Política
Mariano Rajoy (PP) en el Congreso de los Diputados. DM
Más de la mitad de las pensiones perciben menos que el Salario Mínimo

El Gobierno de Rajoyt guardaba un as en la manga para aprobar los Presupuestos si las negociaciones con el PNV y el diputado canario Pedro Quevedo se torcían.

El PP en el Congreso y la Gestora del PSOE pactaron la abstención de este último partido en las Cuentas a cambio de un incremento del 2% de las pensiones mínimas.
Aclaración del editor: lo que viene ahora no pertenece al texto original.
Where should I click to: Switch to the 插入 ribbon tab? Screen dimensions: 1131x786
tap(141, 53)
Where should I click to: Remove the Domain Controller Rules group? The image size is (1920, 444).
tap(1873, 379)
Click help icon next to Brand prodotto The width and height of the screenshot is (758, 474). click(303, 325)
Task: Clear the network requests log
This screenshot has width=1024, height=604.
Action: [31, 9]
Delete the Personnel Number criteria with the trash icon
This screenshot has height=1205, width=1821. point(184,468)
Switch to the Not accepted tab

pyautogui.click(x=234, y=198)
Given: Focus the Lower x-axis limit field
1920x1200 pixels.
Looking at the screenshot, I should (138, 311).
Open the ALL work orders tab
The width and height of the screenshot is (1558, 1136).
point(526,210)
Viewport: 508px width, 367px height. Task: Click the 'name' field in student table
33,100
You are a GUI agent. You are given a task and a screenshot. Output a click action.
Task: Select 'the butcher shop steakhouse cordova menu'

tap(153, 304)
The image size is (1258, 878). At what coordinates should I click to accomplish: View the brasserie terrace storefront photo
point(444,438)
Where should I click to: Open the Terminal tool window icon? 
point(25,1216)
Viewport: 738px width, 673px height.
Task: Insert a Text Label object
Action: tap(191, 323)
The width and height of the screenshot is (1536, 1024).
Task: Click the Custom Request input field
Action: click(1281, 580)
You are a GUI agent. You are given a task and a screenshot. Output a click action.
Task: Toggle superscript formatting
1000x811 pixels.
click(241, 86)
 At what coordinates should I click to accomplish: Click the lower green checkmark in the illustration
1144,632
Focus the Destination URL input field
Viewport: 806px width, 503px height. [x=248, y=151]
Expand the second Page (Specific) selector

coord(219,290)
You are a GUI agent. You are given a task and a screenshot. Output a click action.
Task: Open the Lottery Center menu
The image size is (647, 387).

Ese movimiento socialista solo se hubiera producido en la segunda quincena del mes de junio, tras concluir el cónclave interno del primer partido de la oposición y en la última votación sobre las Cuentas en el pleno del Congreso. Las Cuentas afrontan desde hoy otra votación definitiva.

Así lo confirman este 29 de mayo de 2017 fuentes de la dirección del Grupo Popular en la Cámara Baja a elEconomista, explicando que el triunfo de Pedro Sánchez en las primarias socialistas del pasado domingo 21 de mayo ha frustrado cualquier posibilidad de entendimiento.

Ese acuerdo se fraguó hace semanas, y es similar al que el PSOE arrancó en diciembre al Gobierno para elevar un 8% el Salario Mínimo Interprofesional (SMI) a cambio del apoyo al techo de gasto.

Una victoria de Susana Díaz, que parecía descontada por parte de la Gestora, y en buena medida por el Gobierno y el PP, hubiera propiciado el pacto perfecto. El equipo de Díaz, a través de una abstención, se hubiera apuntado una revalorización del 2% de las pensiones mínimas, en un momento en el que hasta 5 millones cobran cuantías inferiores a los 707 euros mensuales del SMI.

Ese alza, además, hubiera sido la más elevada desde el año 2009, pues en 2010 la partida se congeló y desde 2012 sufrió incrementos interanuales del 0,25%.

Quedaba negociar, aún así, si esa subida del 2%, que multiplicaba por 8 la del 0,25% que el Ejecutivo ha aprobado para este año, hubiera afectado a todo ese colectivo o la horquilla se hubiera situado por debajo.

Cabe recordar en este punto que el sistema de la Seguridad Social arrojó un déficit de 17.000 millones de euros a finales de 2016 y el Ministerio de Hacienda, ávido controlador del déficit público, hubiera controlado muy de cerca el margen a aplicar. Las fuentes del Grupo Popular recuerdan, en este sentido, que la mera incorporación de los nuevos jubilados al sistema durante un solo año le cuestan al erario público más de 3.500 millones de euros.

Los Presupuestos salen sin el PSOE

Pese a que la victoria de Sánchez sobre Susana Díaz haya trastocado todos esos planes, el Gobierno tiene atados los Presupuestos Generales del Estado de 2017 con el apoyo, en última instancia, de los diputados de Ciudadanos, PNV, Coalición Canaria y Nueva Canaria. Una mayoría por la mínima, de 176 diputados frente a los 174 parlamentarios que previsiblemente votarán en contra (PSOE, Podemos y sus confluencias, ERC, PdeCAT y Bildu).

De cualquier manera, el pacto con Susana Díaz hubiera permitido a Mariano Rajoy exhibir una mayoría mucho más amplia ante Bruselas, que mira recelosa los problemas de gobernabilidad en España y el parón reformista por la pírrica victoria electoral del PP y su dificultades en el Parlamento.

La abstención del PSOE hubiera arrojado una votación presupuestaria de 175 o 176 votos a favor; 84 u 85 abstenciones, en función del voto final del diputado de Nueva Canarias Pedro Quevedo; y apenas 90 votos en contra, concentrados en partidos "situados en la radicalidad", como Podemos; o directamente "contrarios a España", como ERC, Bildu y el PdeCAT.